======== ENTRIES SUPPLIED ========
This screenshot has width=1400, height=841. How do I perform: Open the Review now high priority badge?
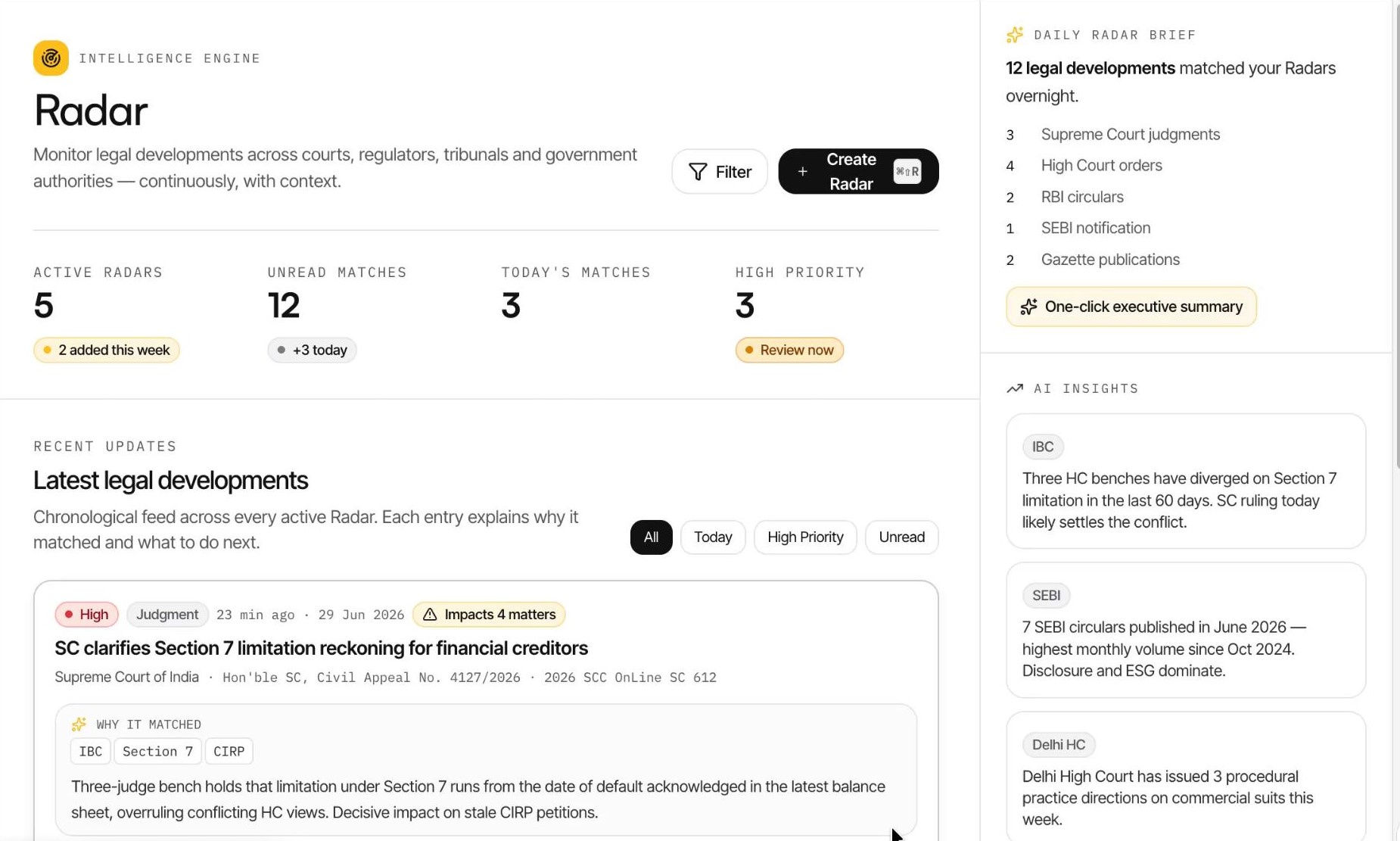tap(789, 350)
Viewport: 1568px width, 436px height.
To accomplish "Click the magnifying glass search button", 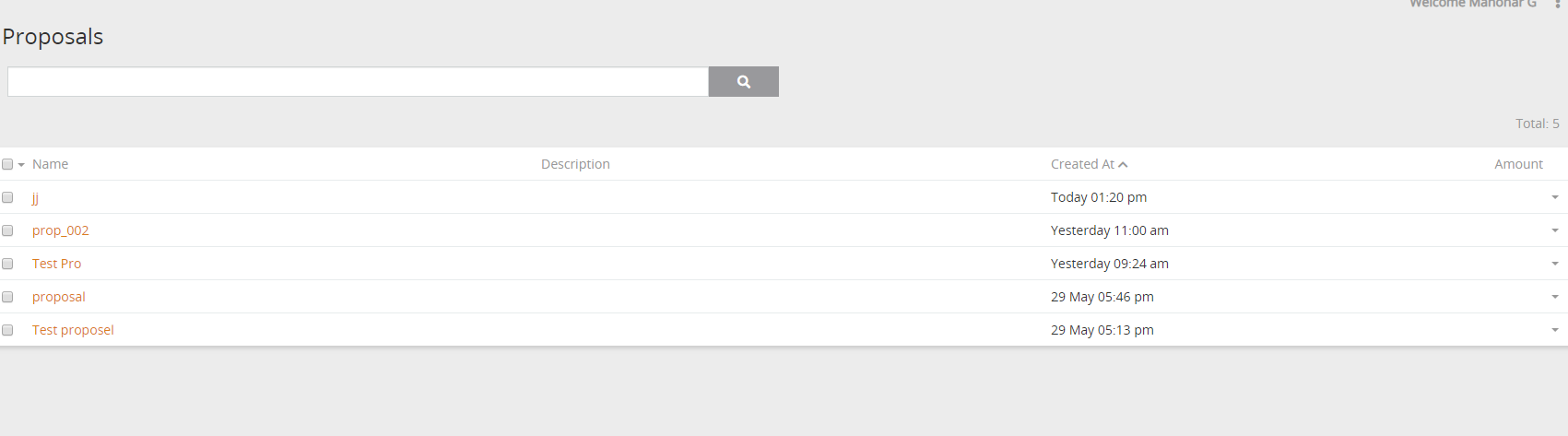I will pos(743,82).
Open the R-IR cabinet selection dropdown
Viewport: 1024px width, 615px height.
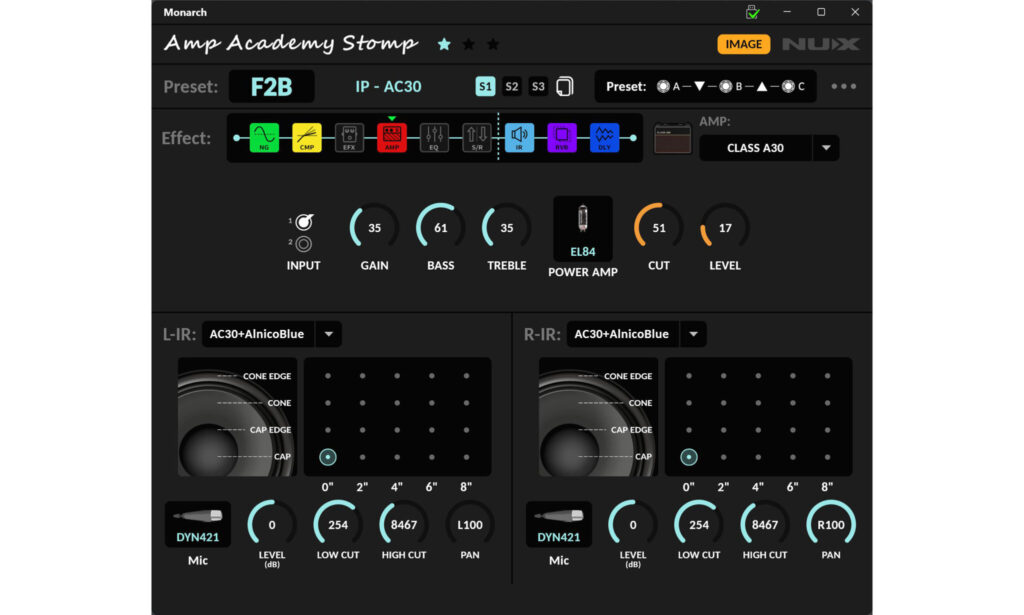pos(694,334)
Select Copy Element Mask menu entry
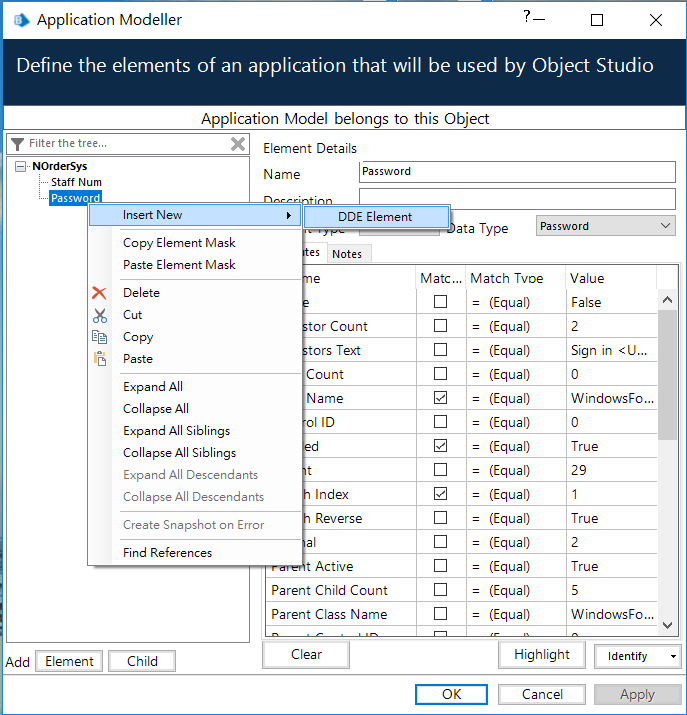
========
**WORK TO BE COMPLETED**
Quote, word for word and nothing more, every line from the line with "Open the R-IR cabinet selection dropdown" to the end of the entries, including both ends; skip any pictures.

**EXERCISE OUTPUT**
Open the R-IR cabinet selection dropdown
Viewport: 1024px width, 615px height.
pos(694,334)
Select Copy Element Mask menu entry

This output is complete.